CT Angiography Prior to Cardiac Valve Surgery
What is the accuracy of coronary computed tomography angiography (CCTA) in patients prior to valve surgery?
This meta-analysis examined patients with both CCTA and invasive coronary angiography prior to valve surgery, and evaluated the diagnostic accuracy of CCTA to identify obstructive coronary artery disease (CAD) (stenosis ≥50%) as compared to invasive coronary angiography.
This meta-analysis included 1,107 patients from 17 studies. The prevalence of obstructive CAD was 28%. The pooled sensitivity and specificity were 93% (95% confidence interval [CI], 86-97%) and 89% (95% CI, 86-91%), respectively. CCTA in patients with versus without aortic stenosis had similar sensitivity (93%; 95% CI, 85-97%; vs. 94%, 95% CI, 60-99%), while patients with versus without aortic stenosis had lower specificity (87%; 95% CI, 84-90; vs. 96%, 95% CI, 89-98%).
CCTA has high sensitivity and specificity to identify obstructive CAD in patients planned for valve surgery. In patients with aortic stenosis, the specificity of CCTA may be reduced.
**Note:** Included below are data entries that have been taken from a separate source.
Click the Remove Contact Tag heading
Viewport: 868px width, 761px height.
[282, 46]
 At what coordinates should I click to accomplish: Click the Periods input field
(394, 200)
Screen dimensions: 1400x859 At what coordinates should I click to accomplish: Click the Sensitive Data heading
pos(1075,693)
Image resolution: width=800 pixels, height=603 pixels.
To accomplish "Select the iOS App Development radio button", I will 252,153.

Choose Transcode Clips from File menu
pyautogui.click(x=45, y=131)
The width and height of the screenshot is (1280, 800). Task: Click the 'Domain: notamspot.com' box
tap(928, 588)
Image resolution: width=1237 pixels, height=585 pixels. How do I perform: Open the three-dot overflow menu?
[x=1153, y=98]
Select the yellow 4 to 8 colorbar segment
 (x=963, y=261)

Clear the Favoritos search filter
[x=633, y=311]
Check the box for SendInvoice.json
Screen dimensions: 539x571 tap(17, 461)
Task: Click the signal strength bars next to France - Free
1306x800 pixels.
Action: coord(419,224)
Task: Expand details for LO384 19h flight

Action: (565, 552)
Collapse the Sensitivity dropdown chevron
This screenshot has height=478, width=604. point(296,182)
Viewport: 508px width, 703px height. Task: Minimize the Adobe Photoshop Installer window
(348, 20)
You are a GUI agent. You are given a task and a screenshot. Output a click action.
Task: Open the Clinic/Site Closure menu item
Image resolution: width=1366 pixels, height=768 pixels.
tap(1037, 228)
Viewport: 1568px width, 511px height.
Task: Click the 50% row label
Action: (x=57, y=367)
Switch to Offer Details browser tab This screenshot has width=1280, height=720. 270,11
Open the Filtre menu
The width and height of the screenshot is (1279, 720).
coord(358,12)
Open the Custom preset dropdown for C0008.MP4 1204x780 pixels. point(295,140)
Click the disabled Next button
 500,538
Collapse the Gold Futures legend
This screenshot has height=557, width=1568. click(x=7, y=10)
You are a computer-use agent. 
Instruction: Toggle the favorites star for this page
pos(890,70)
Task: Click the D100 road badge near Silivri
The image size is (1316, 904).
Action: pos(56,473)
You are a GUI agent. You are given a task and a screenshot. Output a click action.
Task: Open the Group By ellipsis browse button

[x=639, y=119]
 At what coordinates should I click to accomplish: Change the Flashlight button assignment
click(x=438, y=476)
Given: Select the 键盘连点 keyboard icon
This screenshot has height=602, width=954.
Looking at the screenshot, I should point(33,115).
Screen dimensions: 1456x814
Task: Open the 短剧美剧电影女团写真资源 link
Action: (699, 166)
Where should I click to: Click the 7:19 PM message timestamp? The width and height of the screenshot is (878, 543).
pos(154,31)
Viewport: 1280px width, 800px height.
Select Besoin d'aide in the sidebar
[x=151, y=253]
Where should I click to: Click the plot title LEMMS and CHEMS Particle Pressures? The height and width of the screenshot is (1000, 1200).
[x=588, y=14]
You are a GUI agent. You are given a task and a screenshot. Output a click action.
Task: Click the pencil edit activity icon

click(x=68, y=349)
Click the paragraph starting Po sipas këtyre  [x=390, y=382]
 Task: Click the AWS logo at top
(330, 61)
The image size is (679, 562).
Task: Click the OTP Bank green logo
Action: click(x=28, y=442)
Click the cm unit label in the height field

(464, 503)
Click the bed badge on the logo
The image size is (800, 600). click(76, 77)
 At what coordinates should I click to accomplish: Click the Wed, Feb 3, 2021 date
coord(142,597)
This study demonstrates that CCTA has high accuracy to identify obstructive CAD (defined as a stenosis ≥50%) in patients planned for valve surgery. Patients with aortic stenosis had a higher rate of false-positive studies, which may be expected as these patients may have increased coronary calcification, which can result in calcification ‘blooming’ and overestimation of lesion stenoses. It is important to note that some of the studies excluded noninterpretable segments from the analyses, which can bias the results. Further, the meta-analysis does not explicitly state how many patients had prior coronary revascularization, and it should be noted that CCTA has marked limitations in assessing stent patency. Overall, the study supports a potential role in CCTA prior to vascular surgery in patients considered to be at low or intermediate risk of CAD.